#### [Data section]
"""
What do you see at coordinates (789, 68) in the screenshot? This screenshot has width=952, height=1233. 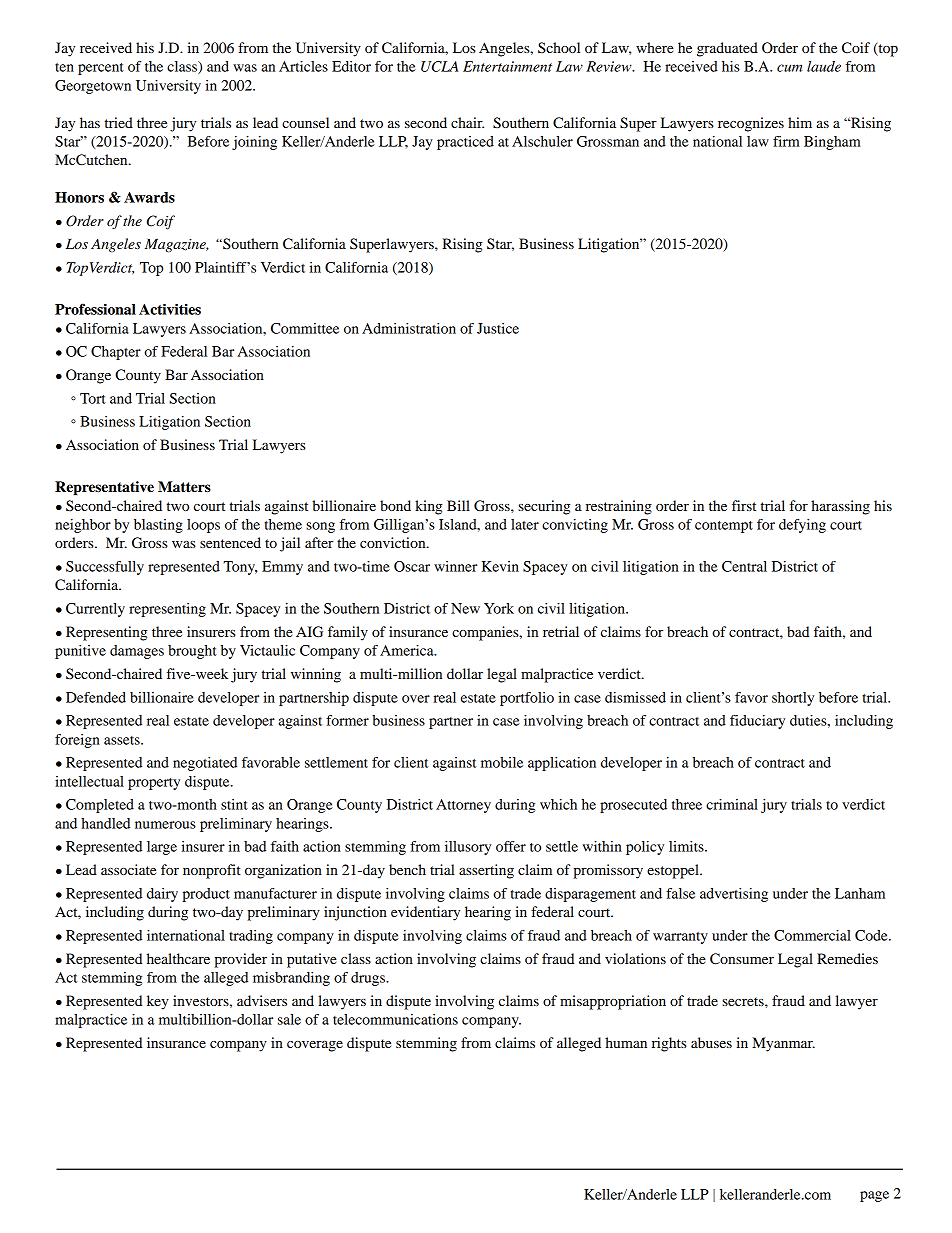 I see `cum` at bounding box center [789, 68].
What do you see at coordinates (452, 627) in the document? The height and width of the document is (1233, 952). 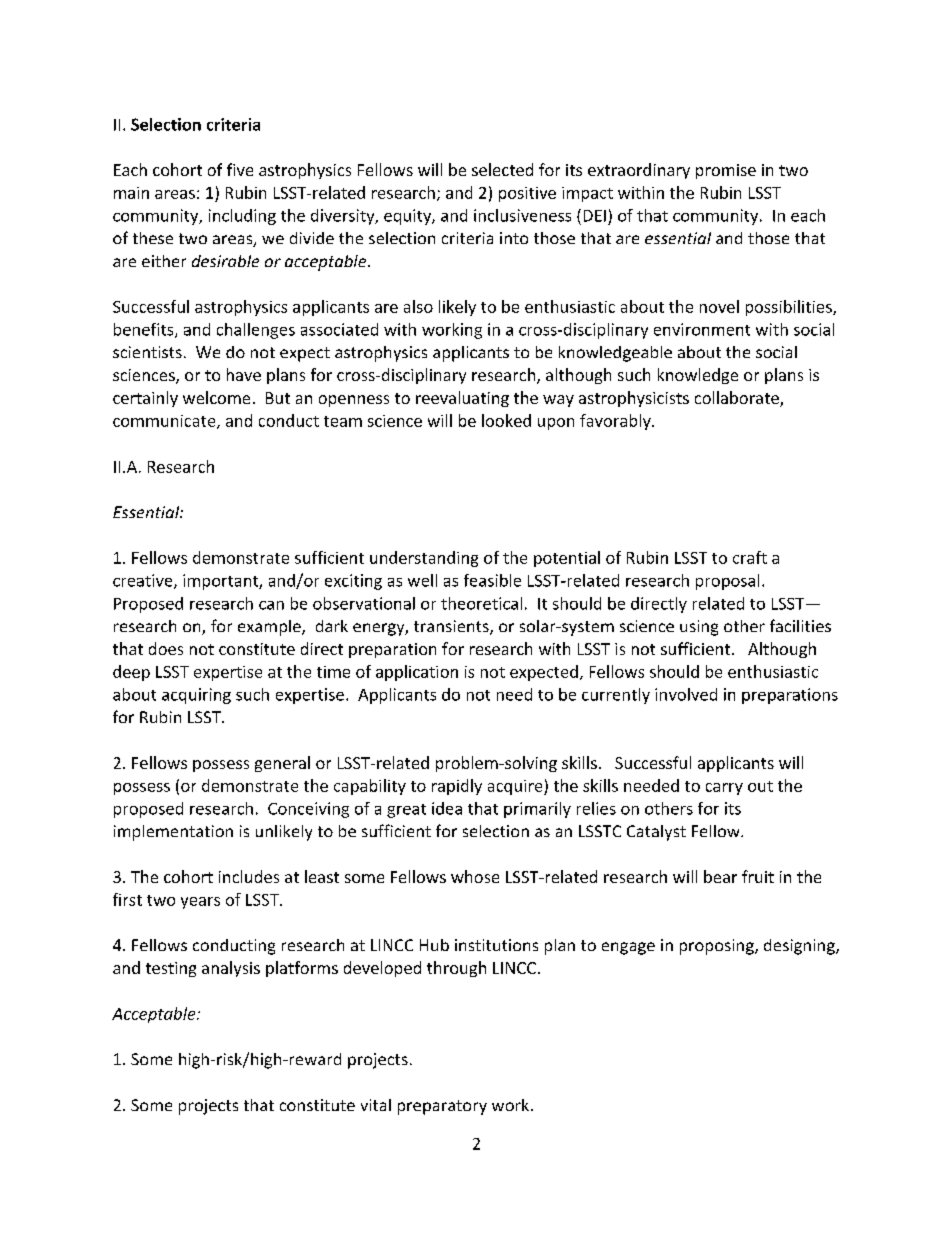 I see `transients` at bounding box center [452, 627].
"""
"""
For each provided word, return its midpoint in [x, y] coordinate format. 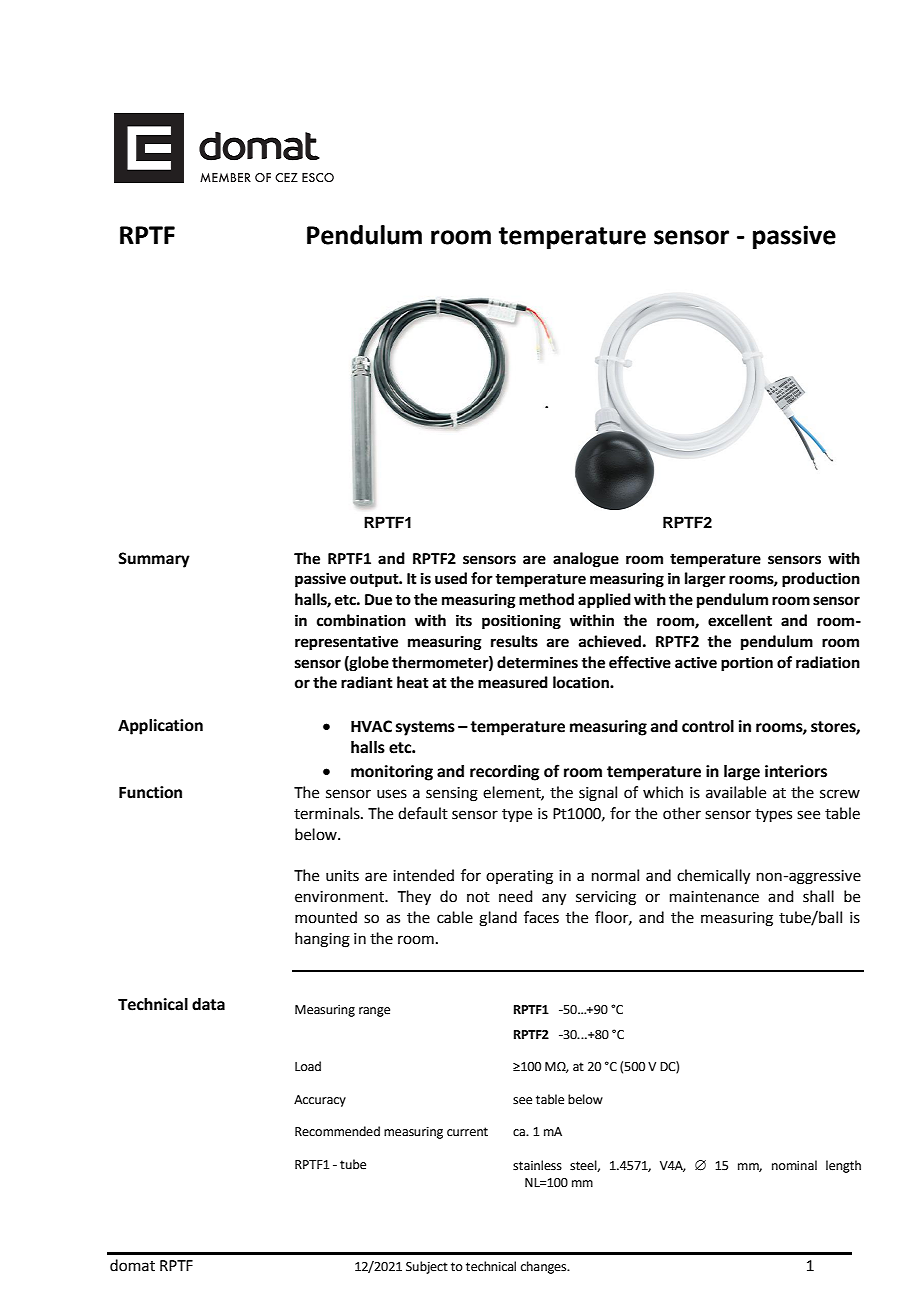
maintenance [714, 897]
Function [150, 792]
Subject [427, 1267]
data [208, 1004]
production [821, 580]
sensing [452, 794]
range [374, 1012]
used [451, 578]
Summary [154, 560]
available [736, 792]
"""
Rewrite the lines from the one containing "data [208, 1004]" through the one containing "available [736, 792]", both included, as a Markdown table with the columns Row and Line, leaving out any blank lines.

#### [Result of this exercise]
| Row | Line |
|---|---|
| 1 | data [208, 1004] |
| 2 | production [821, 580] |
| 3 | sensing [452, 794] |
| 4 | range [374, 1012] |
| 5 | used [451, 578] |
| 6 | Summary [154, 560] |
| 7 | available [736, 792] |